• About this exercise
What you return should be the lines of the data containing "agent", each in full.

•••

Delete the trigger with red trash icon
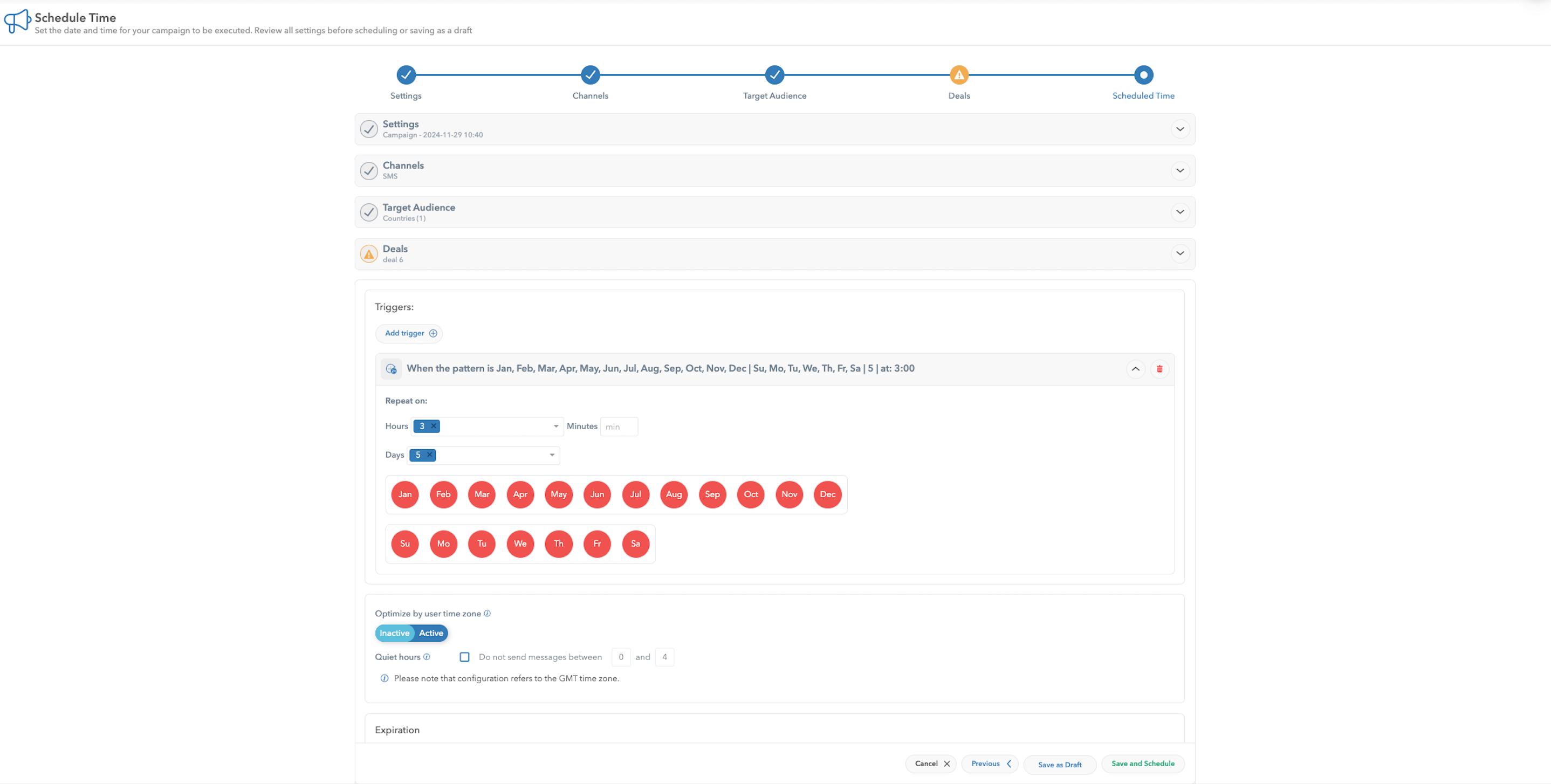Screen dimensions: 1551x784 (1159, 368)
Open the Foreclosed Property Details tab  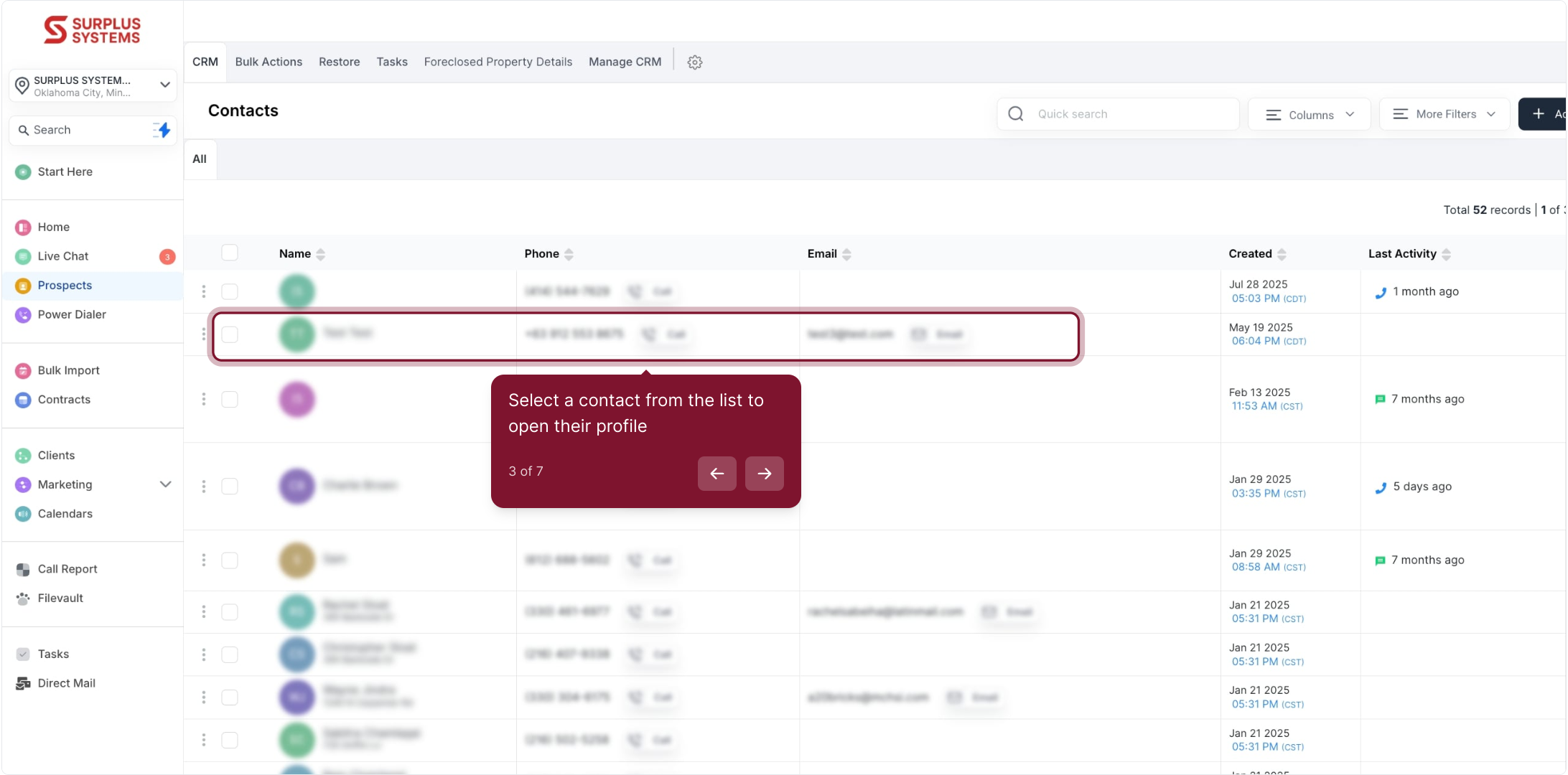pos(498,62)
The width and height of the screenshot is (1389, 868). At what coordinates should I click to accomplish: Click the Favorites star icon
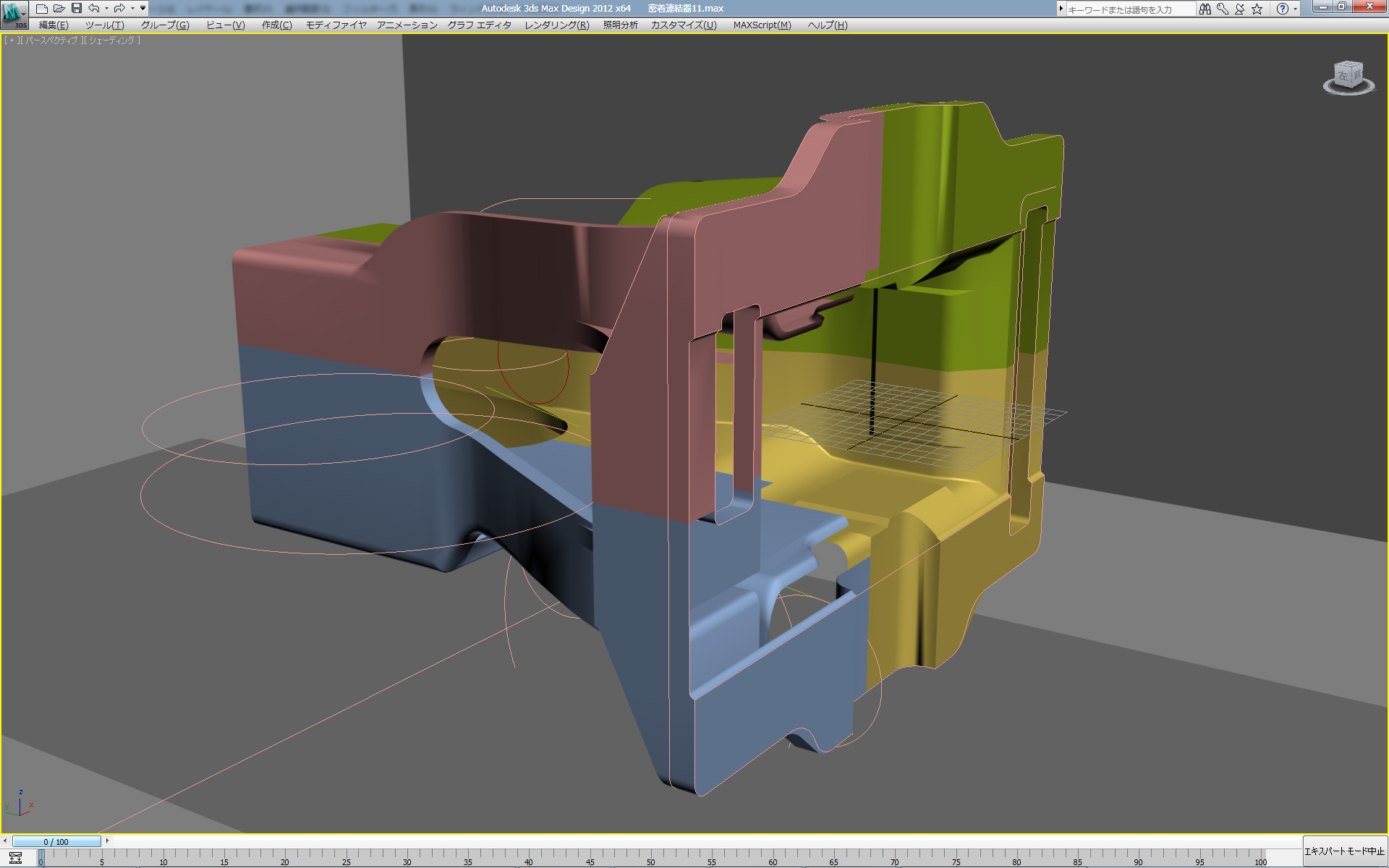point(1257,9)
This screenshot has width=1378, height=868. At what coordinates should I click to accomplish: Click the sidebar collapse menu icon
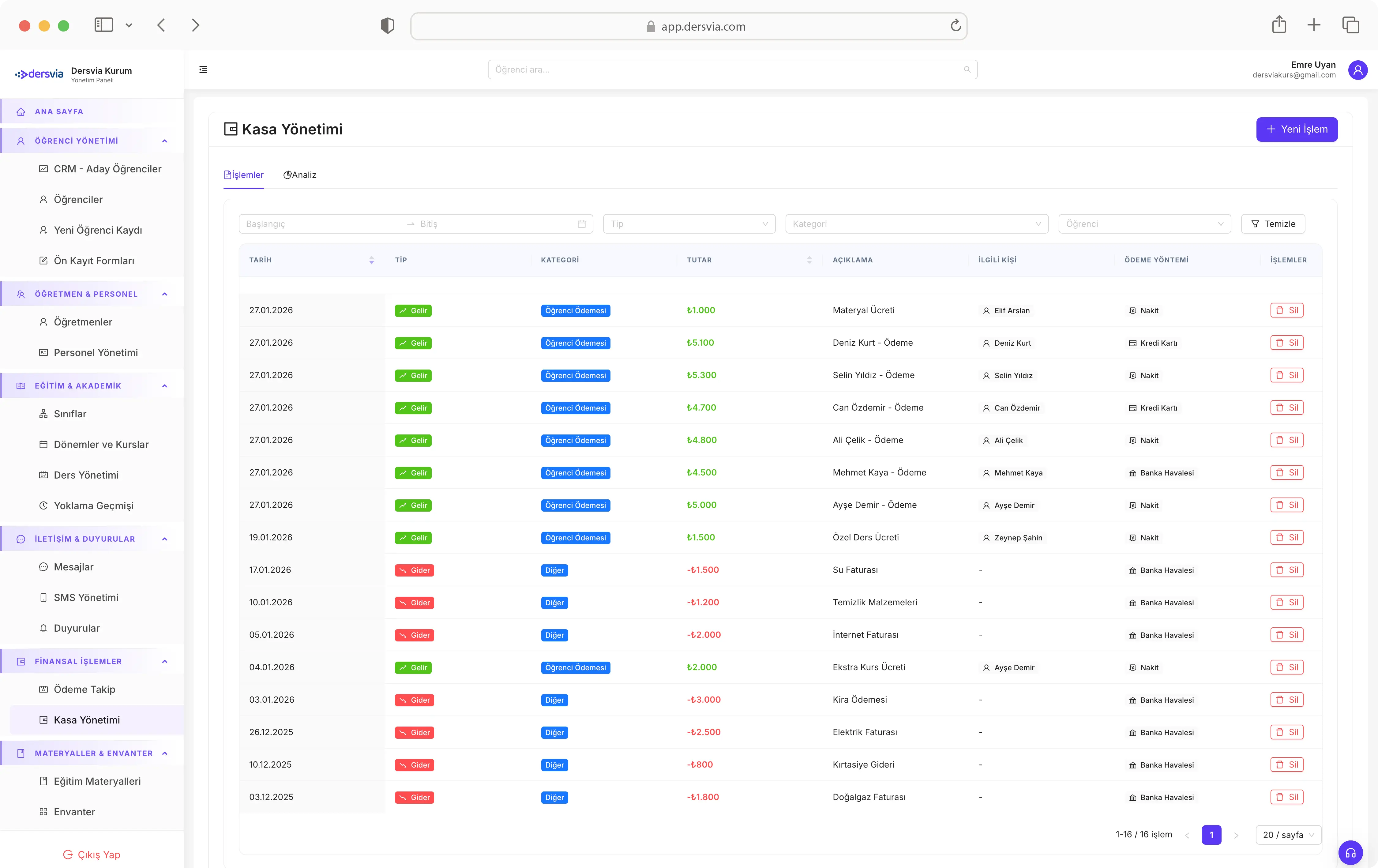click(203, 70)
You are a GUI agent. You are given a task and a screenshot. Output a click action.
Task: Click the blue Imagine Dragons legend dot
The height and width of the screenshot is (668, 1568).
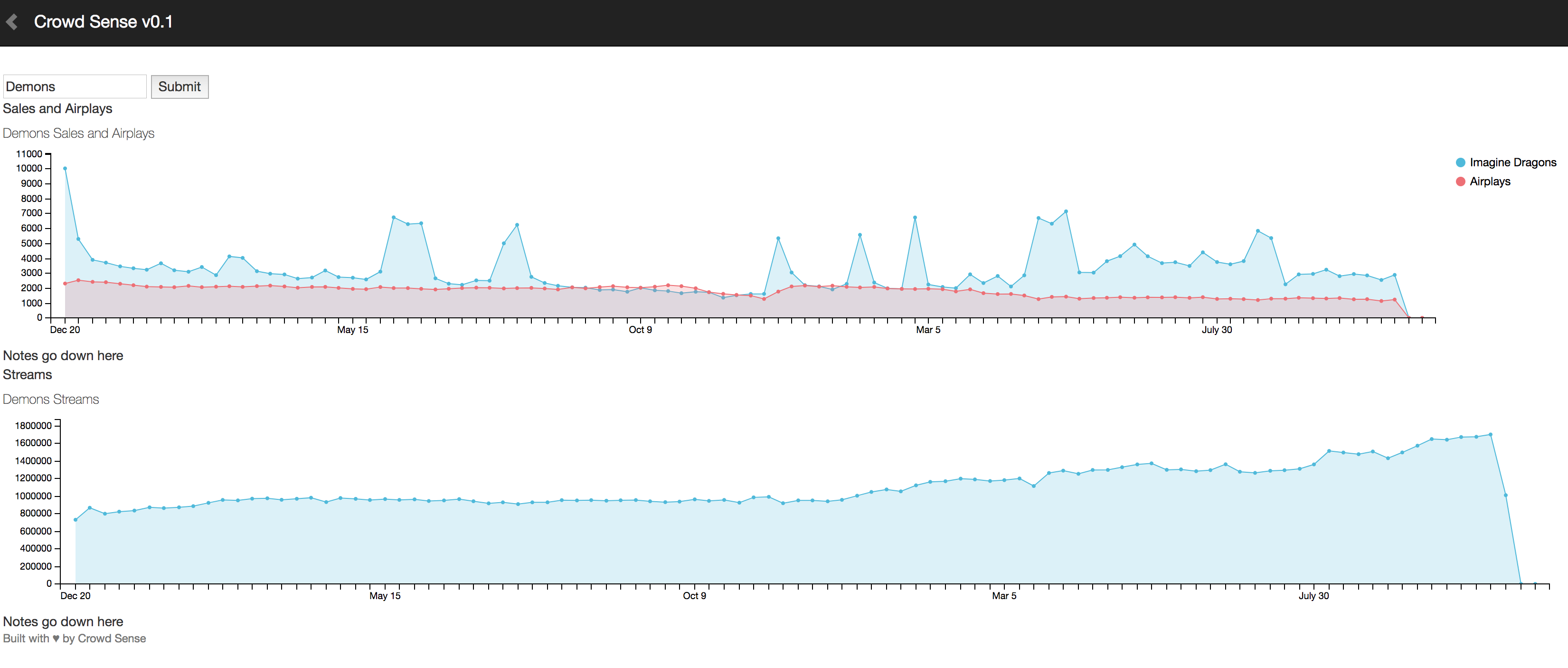[1460, 162]
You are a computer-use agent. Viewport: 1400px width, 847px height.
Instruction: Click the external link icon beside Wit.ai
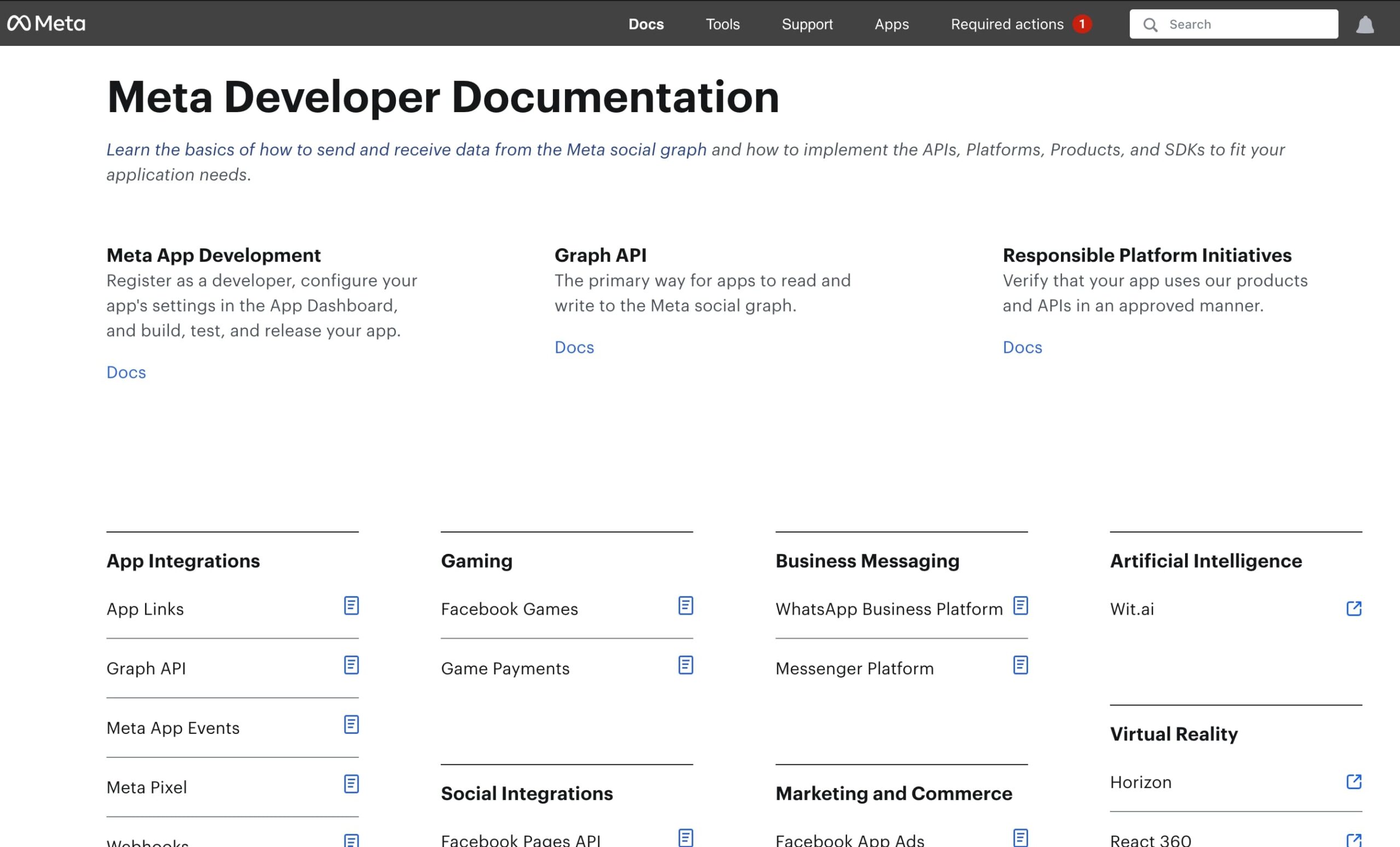click(x=1354, y=609)
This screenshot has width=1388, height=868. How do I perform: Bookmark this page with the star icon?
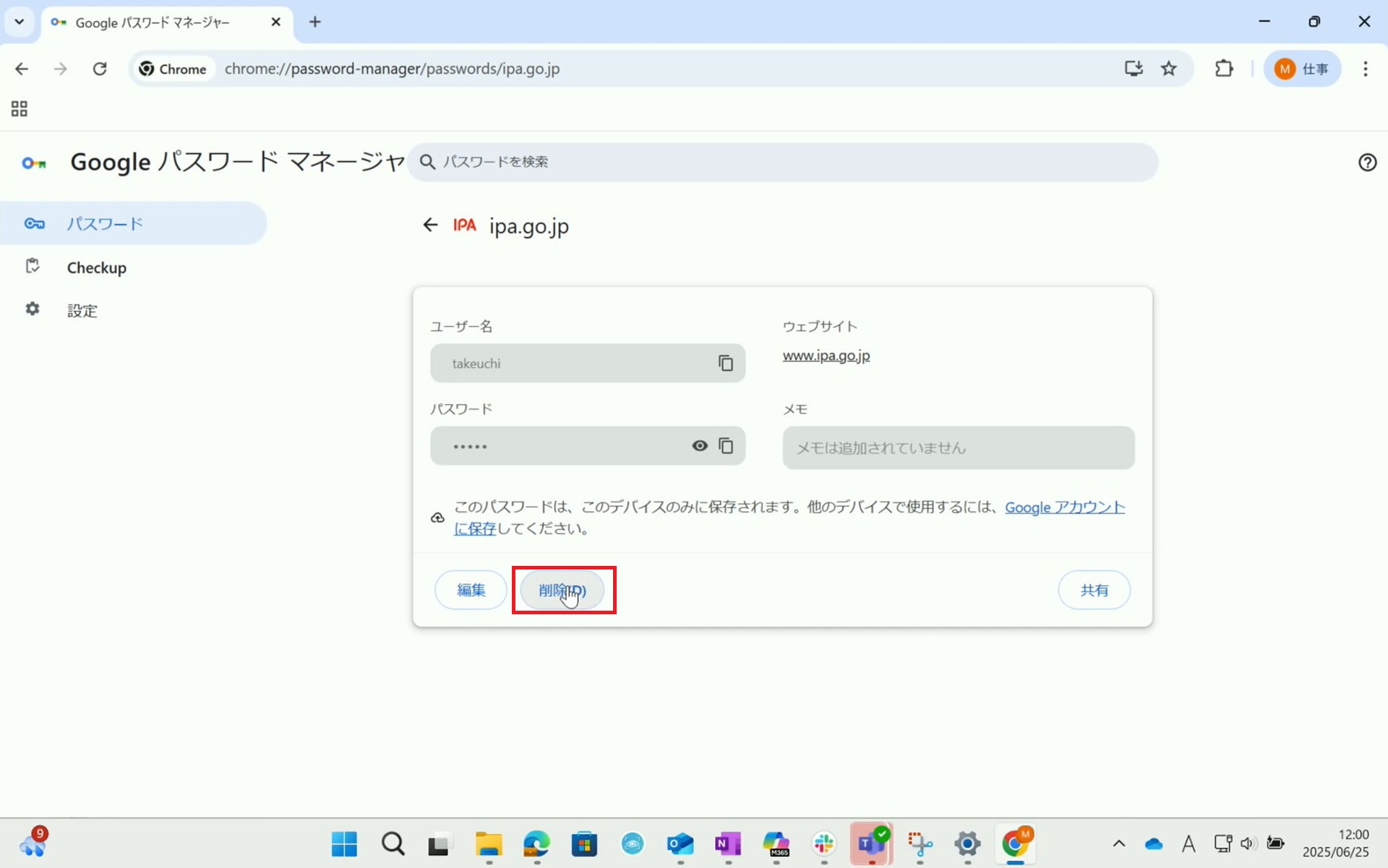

•••

• Your response
You are a GUI agent. You are given a task and a screenshot. Output a click action.
You are a computer-use agent. Viewport: 1400px width, 847px height.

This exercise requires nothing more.